We are trying to make sure that $$\sum_{k=a}^b \frac{1}{k^{3.5}}$$ is small. It is OK to give away a whole lot. Note that if $k \ge N$, then $$k^{3.5}> N^{1.5}k(k-1).$$ It follows that if $a>N$, then $$\sum_{k=a}^b \frac{1}{k^{3.5}}< \sum_{k=a}^b \frac{1}{N^{1.5}}\frac{1}{k(k-1)}.$$ Note the partial fraction decomposition $\dfrac{1}{k(k-1)}=\dfrac{1}{k-1}-\dfrac{1}{k}$. So our sum has wholesale cancellation (telescoping), and $$\sum_{k=a}^b \frac{1}{k^{3.5}} <\frac{1}{N^{1.5}}\frac{1}{a-1}.$$ Since $a>N$, our sum is less than $\dfrac{1}{N^{2.5}}$ It is now easy to find $N$ such that ensures that ou sum is $<10^{-4}$.
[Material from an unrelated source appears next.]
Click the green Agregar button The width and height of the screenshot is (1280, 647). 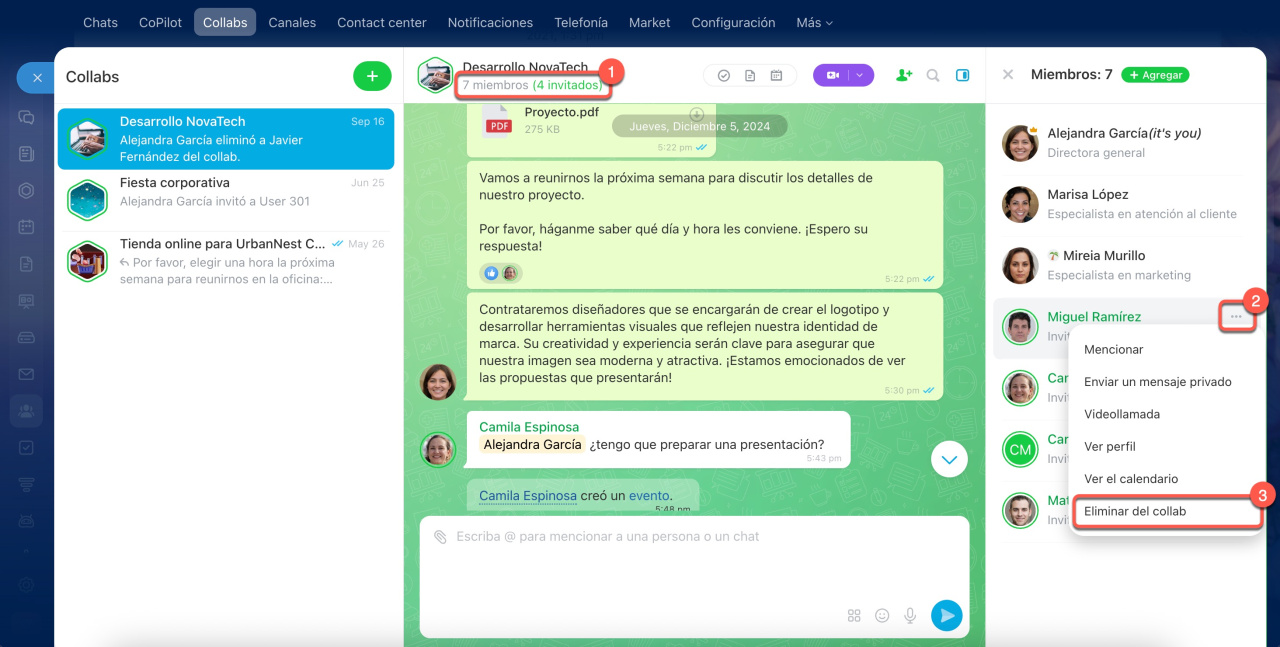click(x=1155, y=75)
Another way: By drawing a picture we can see that $$\sum_{k=a}^b \frac{1}{k^{3.5}}<\int_{a-1}^\infty \frac{dx}{x^{3.5}}.$$ This integral is easily evaluated. If $a >N$, the integral is $\le \frac{1}{2.5}N^{-2.5}$. This estimate is a better one than the one obtained earlier. But quality of the estimate is not really an issue, we want to prove only that there is an $N$ that does the job, and are not looking for the smallest $N$ that does.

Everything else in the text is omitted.